AIM:
Count the lines in the entries below that contain the string "checkmark", treating uppercase and lowercase letters as distinct. Give only the number.

┏━━

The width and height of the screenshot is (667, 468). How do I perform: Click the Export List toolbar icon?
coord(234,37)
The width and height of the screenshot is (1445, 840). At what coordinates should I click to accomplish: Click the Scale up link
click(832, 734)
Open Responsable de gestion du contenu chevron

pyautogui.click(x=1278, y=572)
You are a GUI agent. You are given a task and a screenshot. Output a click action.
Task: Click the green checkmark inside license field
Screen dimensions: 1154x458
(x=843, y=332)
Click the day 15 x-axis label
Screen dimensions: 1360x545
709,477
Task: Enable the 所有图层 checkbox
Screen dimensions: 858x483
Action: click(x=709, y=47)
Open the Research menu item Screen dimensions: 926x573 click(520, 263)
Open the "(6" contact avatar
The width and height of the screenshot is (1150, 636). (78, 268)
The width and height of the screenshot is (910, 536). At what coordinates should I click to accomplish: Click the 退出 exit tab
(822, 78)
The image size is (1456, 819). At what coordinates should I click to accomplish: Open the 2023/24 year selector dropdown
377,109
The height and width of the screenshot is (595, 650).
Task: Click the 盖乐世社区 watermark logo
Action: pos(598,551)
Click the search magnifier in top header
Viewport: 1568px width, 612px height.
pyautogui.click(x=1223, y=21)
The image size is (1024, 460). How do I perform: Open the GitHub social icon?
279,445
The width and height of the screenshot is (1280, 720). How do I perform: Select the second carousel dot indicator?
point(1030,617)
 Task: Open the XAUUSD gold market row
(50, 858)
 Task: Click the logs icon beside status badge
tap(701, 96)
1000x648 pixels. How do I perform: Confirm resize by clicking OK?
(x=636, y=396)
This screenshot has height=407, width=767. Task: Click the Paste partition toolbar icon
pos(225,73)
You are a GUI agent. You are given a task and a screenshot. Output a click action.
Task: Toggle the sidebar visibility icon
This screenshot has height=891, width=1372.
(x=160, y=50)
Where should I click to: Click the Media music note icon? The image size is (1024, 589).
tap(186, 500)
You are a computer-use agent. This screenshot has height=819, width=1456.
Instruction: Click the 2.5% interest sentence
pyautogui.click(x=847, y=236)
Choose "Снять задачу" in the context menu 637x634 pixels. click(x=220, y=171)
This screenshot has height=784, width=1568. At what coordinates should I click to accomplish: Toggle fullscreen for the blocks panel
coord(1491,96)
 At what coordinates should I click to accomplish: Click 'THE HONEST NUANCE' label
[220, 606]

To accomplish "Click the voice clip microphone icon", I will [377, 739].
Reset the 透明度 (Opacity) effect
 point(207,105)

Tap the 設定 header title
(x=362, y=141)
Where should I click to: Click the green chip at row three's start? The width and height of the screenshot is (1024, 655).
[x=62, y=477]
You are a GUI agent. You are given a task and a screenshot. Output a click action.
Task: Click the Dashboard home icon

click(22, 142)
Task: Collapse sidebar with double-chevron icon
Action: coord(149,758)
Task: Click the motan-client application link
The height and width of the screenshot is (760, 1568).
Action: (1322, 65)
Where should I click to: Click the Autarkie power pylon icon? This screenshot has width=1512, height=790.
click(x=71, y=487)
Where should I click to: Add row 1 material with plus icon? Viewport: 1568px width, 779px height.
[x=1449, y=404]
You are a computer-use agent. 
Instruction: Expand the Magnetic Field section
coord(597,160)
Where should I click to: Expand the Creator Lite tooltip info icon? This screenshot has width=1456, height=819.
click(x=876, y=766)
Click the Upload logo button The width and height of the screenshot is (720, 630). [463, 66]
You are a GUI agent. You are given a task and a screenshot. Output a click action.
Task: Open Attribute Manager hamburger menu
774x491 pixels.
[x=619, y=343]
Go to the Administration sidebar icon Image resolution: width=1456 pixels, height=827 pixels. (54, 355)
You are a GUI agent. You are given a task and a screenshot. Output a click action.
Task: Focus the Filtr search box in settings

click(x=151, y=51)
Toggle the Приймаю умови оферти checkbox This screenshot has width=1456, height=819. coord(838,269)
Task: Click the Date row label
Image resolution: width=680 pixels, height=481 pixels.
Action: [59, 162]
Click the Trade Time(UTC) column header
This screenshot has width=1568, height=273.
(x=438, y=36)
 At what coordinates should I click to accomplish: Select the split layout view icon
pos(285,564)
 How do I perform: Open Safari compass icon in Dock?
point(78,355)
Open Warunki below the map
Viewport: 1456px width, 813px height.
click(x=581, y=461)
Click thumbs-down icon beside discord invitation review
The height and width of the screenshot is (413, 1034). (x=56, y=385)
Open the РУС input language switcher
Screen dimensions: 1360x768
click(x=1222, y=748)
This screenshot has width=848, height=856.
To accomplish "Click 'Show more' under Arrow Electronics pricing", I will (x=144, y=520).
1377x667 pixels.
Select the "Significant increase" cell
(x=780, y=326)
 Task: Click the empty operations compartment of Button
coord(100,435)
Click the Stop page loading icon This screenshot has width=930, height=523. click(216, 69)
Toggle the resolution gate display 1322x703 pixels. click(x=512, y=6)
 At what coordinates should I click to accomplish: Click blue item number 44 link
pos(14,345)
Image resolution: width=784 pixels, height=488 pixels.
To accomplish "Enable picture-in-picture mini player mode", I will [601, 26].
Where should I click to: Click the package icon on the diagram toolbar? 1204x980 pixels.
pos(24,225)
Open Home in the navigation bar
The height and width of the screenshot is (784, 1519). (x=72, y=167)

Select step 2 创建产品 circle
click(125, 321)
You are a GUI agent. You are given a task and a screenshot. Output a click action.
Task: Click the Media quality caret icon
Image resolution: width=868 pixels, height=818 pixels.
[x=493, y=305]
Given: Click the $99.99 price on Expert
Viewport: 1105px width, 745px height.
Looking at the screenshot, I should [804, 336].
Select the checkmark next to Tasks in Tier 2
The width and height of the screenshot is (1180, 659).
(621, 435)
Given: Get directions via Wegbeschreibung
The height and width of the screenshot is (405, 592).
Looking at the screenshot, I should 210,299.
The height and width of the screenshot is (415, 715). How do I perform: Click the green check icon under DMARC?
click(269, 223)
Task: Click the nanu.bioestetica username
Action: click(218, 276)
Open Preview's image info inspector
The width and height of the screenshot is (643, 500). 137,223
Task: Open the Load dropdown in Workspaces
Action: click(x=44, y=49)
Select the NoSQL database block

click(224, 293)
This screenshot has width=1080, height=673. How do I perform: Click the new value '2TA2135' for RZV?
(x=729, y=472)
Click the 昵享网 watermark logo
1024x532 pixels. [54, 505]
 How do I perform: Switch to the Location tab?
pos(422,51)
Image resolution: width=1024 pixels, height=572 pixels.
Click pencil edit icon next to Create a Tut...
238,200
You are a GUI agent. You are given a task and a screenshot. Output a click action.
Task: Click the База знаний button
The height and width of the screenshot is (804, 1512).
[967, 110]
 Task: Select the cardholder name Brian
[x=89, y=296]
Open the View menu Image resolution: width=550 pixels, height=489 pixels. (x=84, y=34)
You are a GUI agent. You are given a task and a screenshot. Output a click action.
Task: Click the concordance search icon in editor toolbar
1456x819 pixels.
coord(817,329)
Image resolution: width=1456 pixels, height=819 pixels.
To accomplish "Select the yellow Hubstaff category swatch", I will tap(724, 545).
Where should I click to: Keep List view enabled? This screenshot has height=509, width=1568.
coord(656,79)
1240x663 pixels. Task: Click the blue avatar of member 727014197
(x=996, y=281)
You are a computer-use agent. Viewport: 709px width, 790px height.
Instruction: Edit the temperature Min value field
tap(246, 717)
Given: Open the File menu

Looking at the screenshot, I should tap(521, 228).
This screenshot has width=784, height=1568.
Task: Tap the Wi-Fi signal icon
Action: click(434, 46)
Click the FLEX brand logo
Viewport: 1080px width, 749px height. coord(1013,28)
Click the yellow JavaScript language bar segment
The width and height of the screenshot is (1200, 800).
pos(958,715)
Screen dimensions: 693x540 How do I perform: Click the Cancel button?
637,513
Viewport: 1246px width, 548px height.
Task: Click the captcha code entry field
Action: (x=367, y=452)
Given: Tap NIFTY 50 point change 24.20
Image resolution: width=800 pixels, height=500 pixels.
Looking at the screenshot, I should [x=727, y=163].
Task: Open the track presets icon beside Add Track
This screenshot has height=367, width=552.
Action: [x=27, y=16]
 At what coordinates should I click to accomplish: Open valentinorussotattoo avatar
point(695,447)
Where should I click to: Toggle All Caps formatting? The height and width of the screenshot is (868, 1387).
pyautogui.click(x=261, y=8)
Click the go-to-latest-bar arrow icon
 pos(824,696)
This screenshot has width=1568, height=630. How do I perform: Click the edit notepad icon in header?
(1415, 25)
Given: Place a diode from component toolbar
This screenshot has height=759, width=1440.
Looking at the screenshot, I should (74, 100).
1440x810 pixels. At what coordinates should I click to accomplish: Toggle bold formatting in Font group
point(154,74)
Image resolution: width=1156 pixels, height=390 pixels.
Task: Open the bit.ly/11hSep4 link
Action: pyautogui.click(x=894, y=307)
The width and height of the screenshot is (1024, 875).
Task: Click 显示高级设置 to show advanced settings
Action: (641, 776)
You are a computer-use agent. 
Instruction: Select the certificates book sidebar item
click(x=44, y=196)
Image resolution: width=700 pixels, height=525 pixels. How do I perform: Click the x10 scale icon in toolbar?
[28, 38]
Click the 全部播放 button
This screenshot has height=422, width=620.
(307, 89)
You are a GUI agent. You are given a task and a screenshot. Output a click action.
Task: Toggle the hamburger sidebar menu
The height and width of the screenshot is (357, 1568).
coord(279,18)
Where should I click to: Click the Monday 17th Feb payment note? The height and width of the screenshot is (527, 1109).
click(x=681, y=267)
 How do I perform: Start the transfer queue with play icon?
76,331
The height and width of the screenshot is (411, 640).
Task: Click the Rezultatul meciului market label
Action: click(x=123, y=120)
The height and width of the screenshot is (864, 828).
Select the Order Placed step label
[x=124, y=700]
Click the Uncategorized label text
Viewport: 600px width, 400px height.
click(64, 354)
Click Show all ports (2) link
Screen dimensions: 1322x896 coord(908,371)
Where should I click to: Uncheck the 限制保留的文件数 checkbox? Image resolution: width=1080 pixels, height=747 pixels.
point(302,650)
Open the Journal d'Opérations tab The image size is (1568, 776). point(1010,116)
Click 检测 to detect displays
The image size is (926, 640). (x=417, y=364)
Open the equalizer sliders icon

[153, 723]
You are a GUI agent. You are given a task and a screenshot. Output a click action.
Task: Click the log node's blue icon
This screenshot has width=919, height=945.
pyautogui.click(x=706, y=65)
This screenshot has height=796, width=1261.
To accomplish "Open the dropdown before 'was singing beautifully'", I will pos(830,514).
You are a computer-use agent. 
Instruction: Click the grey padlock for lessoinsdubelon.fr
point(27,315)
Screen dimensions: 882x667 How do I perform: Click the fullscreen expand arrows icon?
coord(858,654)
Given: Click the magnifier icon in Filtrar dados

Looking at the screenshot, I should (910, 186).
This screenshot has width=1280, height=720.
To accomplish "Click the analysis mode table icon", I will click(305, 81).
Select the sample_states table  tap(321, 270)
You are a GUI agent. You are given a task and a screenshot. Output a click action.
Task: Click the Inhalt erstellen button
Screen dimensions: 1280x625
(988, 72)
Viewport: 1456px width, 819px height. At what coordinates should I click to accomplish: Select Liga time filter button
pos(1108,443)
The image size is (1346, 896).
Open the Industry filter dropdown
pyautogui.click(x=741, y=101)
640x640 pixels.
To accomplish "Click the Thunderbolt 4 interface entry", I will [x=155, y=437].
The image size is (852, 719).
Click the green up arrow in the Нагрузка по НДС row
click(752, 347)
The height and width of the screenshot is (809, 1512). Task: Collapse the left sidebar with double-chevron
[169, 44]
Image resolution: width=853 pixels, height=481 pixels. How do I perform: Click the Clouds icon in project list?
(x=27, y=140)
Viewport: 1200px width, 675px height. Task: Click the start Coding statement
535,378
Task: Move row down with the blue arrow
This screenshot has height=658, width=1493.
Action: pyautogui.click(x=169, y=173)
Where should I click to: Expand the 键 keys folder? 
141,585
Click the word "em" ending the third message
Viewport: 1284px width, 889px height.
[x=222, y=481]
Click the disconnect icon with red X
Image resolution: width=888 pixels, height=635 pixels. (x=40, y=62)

┗━━

EXERCISE RESPONSE:
2